Childress objected to Busch's bumping a Childress-owned truck driven by Joey Coulter on the cooldown lap. Childress also owns Harvick's team.
AARP note: Childress is 65; Busch is 26. Maybe Childress should win AARP's Man of the Year Award for being fit enough to punch a younger man.
The one-sided Childress-Busch altercation has been the hot topic all week among motorsports journalists and analysts. Some think Childress also should have been suspended for a few weeks. Some think the fine was too light.
Others wonder why Busch didn't retaliate. Ah, just what Busch, one of the most polarizing figures in NASCAR, needs, punching out a senior citizen.
NASCAR exonerated Busch of any blame in the incident. To his credit, Childress took full responsibility.
"I am a very principled person and have a passion for what we do at Richard Childress Racing," he said. "I believe passionately in defending my race teams . . . In this instance, I let that passion and my emotions get the best of me."
Childress is a popular figure in NASCAR. He has been around forever (he finished fifth in the second Cup race at Pocono in 1975). The late Dale Earnhardt won six Cup series titles driving for Childress.
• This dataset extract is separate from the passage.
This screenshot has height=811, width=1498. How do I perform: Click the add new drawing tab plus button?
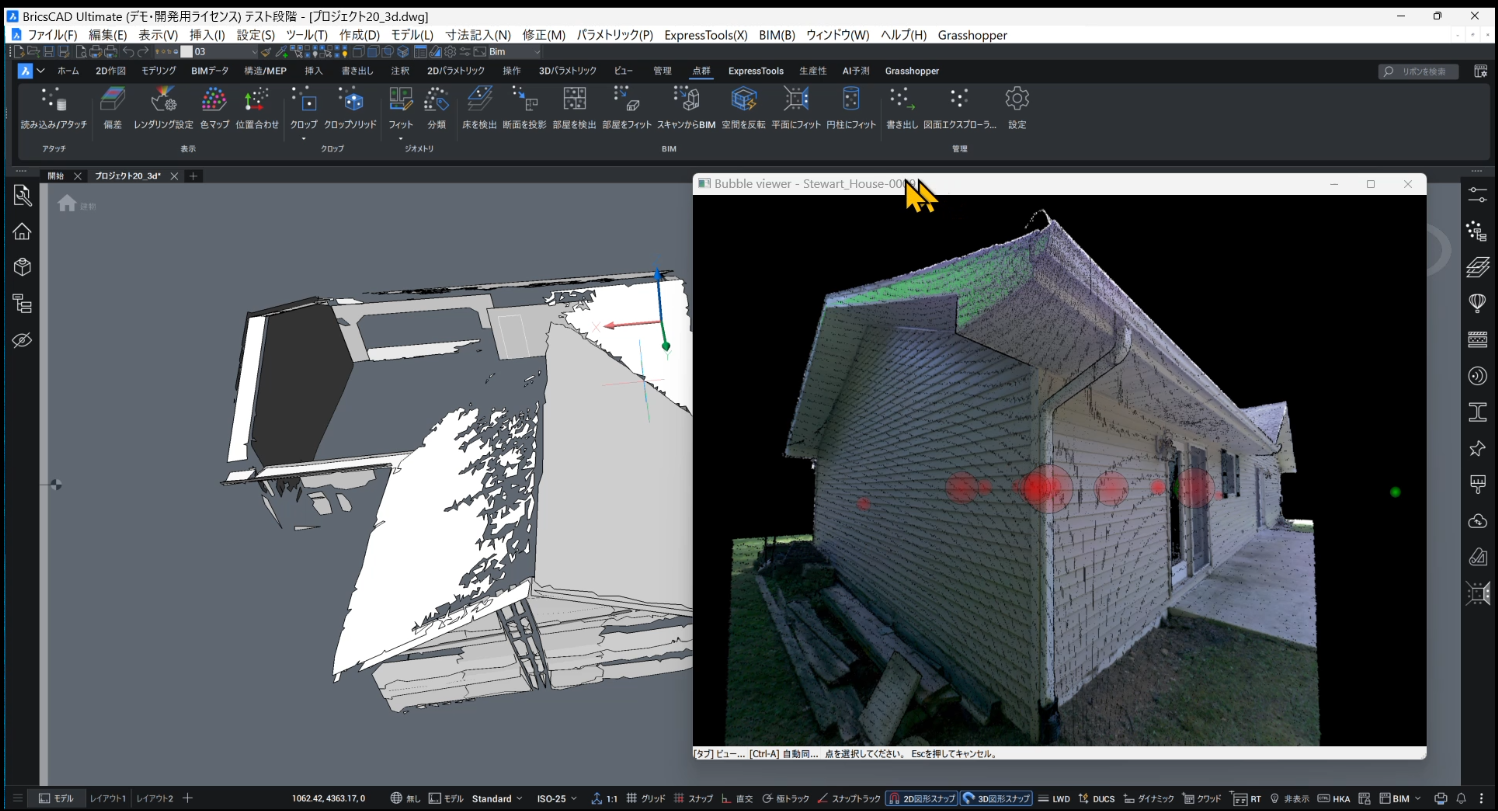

I agree that, in addition to the hefty fine, Childress should have been suspended for a few weeks. Drivers physically challenging other drivers is crazy enough. An owner attacking a driver is over the line.
That said, I haven't spoken with Childress, but I wouldn't be surprised if, while he's writing the check, he's smiles and thinks, "It was worth it."
Following the Harvick-Kyle Busch incident at Darlington last month, when Harvick parked his car at the entrance to pit road, climbed out and threw a punch at Busch still sitting in his car, I asked NASCAR Hall of Famer Bobby Allison how drivers settled disputes during his career. Allison was in the middle of the renowned 1979 Daytona fight with Cale Yarborough.
"The deal with Kyle and Kevin, and whoever gets upset along the way, confirms that we're human," Allison said. "We have human weaknesses that we respond, sometimes in the wrong way, to some of these things. Bottom line, in my mind, it can't be all bad. It proves we're sincere. It proves we're out there giving it 100 percent, and the fans can feel good about that."
It's that time of year when Cup teams start making major changes, as they try to get into contention for the Chase for the Championship before it's too late.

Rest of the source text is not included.